Par
AFP
Publié le
13 novembre 2024
Un t-shirt, une jupe et des stickers : Isidora Olave, une Chilienne de 20 ans, vient de recevoir son dernier colis en provenance de Chine… à un prix dérisoire. La croissance fulgurante de plateformes comme Shein et Temu inquiète également en Amérique latine.
Étudiante et active sur les réseaux sociaux, la jeune femme est fan, comme ses amis, de « l’ultra fast fashion », cette mode souvent qualifiée de jetable, aux prix ultra compétitifs et au renouvellement incessant des collections.
“J’ai acheté sur Shein parce que j’avais besoin d’une tenue pour une occasion précise et c’était moins cher que de l’acheter au Chili”, explique l’étudiante en médecine dentaire en ouvrant son dernier colis en provenance de Chine.
À l’intérieur, un T-shirt, une jupe et des autocollants à paillettes, le tout pour 15 dollars, soit environ la moitié de ce qu’elle aurait payé en magasin, assure-t-elle en déballant ses affaires dans l’appartement de ses parents, à la périphérie de la capitale Santiago. , où elle habite.
Le commerce électronique a généré 122 milliards de dollars en Amérique latine en 2022 et pourrait atteindre 200 milliards de dollars d’ici 2026, selon le cabinet d’analyse de marché Statista.
En première ligne face à la croissance fulgurante de plateformes comme Shein, Temu ou AliExpress, qui vendent tous types de produits, les douanes chiliennes affirment traiter plus de 80 000 colis chaque jour. En 2023, ils en ont géré 20 millions, et pour 2024 ils prévoient d’atteindre 30 millions. Au cours des cinq dernières années, la réception des colis a augmenté d’environ 1 000 %.
“Cela a été un défi majeur de traiter (…) cet afflux important de colis”, observe Maria José Rodriguez, chef du service fiscal de la douane métropolitaine de Santiago.

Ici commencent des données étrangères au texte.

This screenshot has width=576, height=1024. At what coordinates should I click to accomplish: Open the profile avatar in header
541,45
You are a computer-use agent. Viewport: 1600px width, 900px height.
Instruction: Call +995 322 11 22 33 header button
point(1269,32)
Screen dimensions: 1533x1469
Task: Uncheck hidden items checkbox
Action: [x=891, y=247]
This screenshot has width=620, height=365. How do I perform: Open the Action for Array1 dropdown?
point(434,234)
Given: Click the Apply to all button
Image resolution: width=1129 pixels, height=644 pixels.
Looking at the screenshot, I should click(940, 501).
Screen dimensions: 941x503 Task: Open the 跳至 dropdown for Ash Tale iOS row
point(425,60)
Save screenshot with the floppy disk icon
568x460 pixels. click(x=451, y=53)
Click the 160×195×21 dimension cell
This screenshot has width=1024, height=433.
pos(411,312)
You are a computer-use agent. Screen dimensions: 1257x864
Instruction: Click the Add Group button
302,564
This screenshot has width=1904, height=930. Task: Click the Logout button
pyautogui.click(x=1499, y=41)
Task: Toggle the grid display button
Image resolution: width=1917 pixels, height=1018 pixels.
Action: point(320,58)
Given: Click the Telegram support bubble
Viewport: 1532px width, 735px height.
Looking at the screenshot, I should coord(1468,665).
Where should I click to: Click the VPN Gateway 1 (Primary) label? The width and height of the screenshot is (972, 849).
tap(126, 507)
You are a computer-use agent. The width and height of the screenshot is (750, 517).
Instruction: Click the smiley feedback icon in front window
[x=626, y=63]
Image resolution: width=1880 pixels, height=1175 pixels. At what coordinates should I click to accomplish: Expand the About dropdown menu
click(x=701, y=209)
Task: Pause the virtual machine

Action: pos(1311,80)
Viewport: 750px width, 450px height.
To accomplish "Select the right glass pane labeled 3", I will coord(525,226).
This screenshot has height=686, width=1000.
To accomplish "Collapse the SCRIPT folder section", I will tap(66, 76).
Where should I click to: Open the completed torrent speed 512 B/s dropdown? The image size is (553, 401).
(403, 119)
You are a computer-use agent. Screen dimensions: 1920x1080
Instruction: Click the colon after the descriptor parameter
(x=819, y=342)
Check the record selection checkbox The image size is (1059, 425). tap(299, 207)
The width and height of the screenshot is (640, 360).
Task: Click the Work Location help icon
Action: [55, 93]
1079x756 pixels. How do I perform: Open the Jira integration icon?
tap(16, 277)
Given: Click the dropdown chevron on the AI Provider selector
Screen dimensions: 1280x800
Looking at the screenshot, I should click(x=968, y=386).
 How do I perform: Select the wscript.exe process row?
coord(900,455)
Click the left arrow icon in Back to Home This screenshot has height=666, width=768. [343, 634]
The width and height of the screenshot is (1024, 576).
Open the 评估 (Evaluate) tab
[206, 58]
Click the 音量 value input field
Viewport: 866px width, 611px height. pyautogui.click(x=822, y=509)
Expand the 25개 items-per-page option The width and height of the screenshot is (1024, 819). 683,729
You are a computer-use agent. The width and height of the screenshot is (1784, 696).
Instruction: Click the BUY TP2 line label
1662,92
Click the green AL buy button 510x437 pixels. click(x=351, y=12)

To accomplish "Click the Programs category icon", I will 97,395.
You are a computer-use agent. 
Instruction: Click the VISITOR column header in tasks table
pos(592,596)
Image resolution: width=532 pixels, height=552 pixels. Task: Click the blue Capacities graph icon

Les plateformes d’origine chinoise sont à l’origine de cette croissance spectaculaire dans une région où l’influence du géant asiatique ne cesse de s’étendre au détriment des Etats-Unis, autrefois prédominants.
Dans une nouvelle démonstration de sa présence dans la région, la Chine prévoit d’inaugurer jeudi le mégaport de Chancay, au Pérou, en marge du sommet de la Coopération économique Asie-Pacifique (Apec) qui se tient cette semaine à Lima.
– « Actes de justice » –
Pour protéger le commerce local, mais aussi augmenter leurs revenus, le Chili et le Brésil ont récemment supprimé les exonérations fiscales sur les achats à bas prix (respectivement 41 et 50 dollars) effectués sur ce type de plateformes. “C’est un acte de justice pour le Chili”, s’est félicité le président chilien Gabriel Boric.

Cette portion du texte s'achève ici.